* Text section:
# Marbury-Kidd



## Fordy74 (May 22, 2002)

Everyone says Kidd is the best PG in the NBA and Marbury is a notch behind Kidd. However, I would rather have Marbury over Kidd for sure. This is a new,improved, and different Marbury. He is ready to reach max potential here in NY. This is a dream come true for Marbury and Knicks fans, its just perfect. I am telling you, pretty soon everyone will be saying Marbury is the best PG. I see it beggining to happen right now and im loving it.


----------



## Charlie Brown (Oct 22, 2002)

As a fan of both players, I would rather have Kidd right now. I have always felt that Marbury was the better scorer, while Kidd was the better PG. I still feel that way.


----------



## Priest (Jun 24, 2003)

just cause marbury is doing well right now doesnt mean he is better...kidd is established


----------



## macro6 (Jul 23, 2002)

> Originally posted by <b>Fordy74</b>!
> Everyone says Kidd is the best PG in the NBA and Marbury is a notch behind Kidd. However, I would rather have Marbury over Kidd for sure. This is a new,improved, and different Marbury. He is ready to reach max potential here in NY. This is a dream come true for Marbury and Knicks fans, its just perfect. I am telling you, pretty soon everyone will be saying Marbury is the best PG. I see it beggining to happen right now and im loving it.


man, dun let the success go to your head. Kidd is the BEST pg in the league. Hes a first-team allstar, a triple-threat, a true leader, went to the finals TWICE!

Marbury is good. Kidd is better.


----------



## Charlie Brown (Oct 22, 2002)

I am really pulling for a Nets/Knicks playoff series. Kidd v Marbury, on that stage, would be epic.

Although it would suck for the Nets to have potentially play seven road games. :no:


----------



## Minstrel (Dec 31, 2002)

> Originally posted by <b>Priest</b>!
> just cause marbury is doing well right now doesnt mean he is better...kidd is established


Marbury has been awesome for several years. He's quite established.

As to the original question, I think it depends upon the sort of team you already have. If you have a team with several very good scorers, then Jason Kidd is the best way to go. He's a pure distributor who's happy to let others take the shots.

* Dataset section:
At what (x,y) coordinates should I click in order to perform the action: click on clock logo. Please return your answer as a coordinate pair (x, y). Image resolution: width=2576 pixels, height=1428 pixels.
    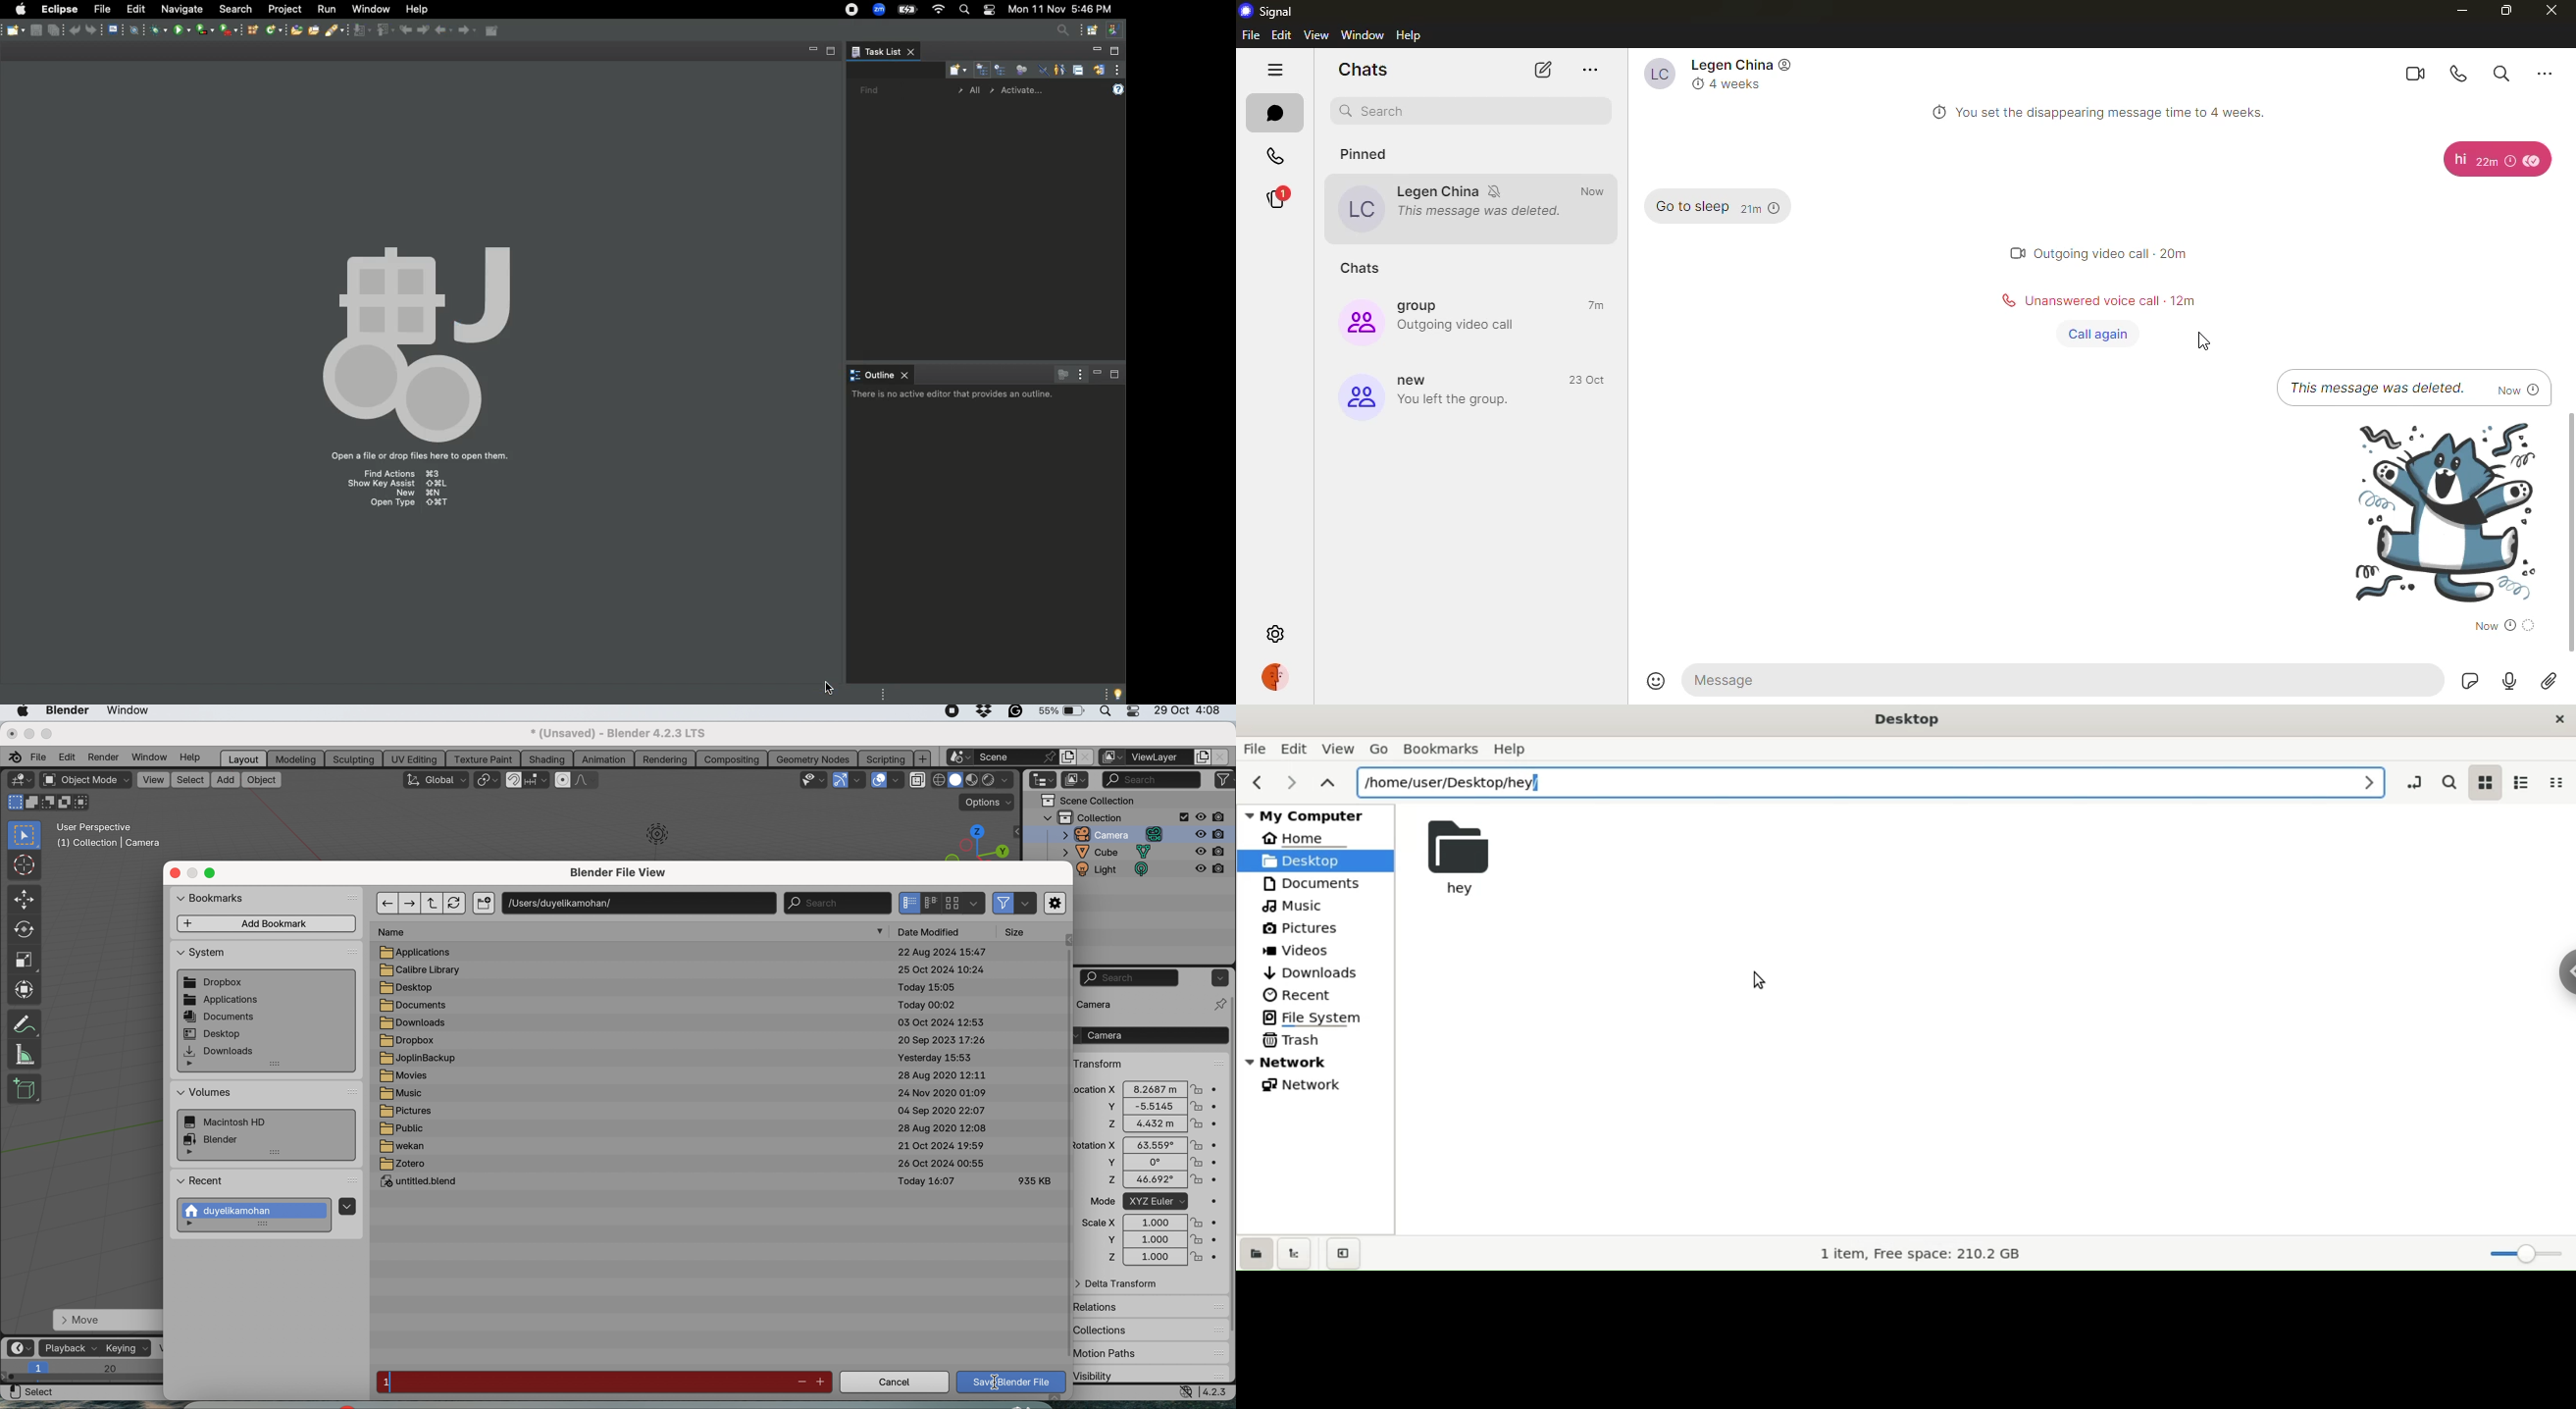
    Looking at the image, I should click on (2514, 162).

* Written request 1:
Name every distinct username that posts in the Marbury-Kidd thread.
* Written request 2:
Return the stretch of the Marbury-Kidd thread from "I am really" through "posted by <b>Priest</b>!", copied word for word.
The data has nothing to do with the Marbury-Kidd thread.

* Result 1:
Fordy74, Charlie Brown, Priest, macro6, Minstrel

* Result 2:
I am really pulling for a Nets/Knicks playoff series. Kidd v Marbury, on that stage, would be epic.

Although it would suck for the Nets to have potentially play seven road games. :no:


----------



## Minstrel (Dec 31, 2002)

> Originally posted by <b>Priest</b>!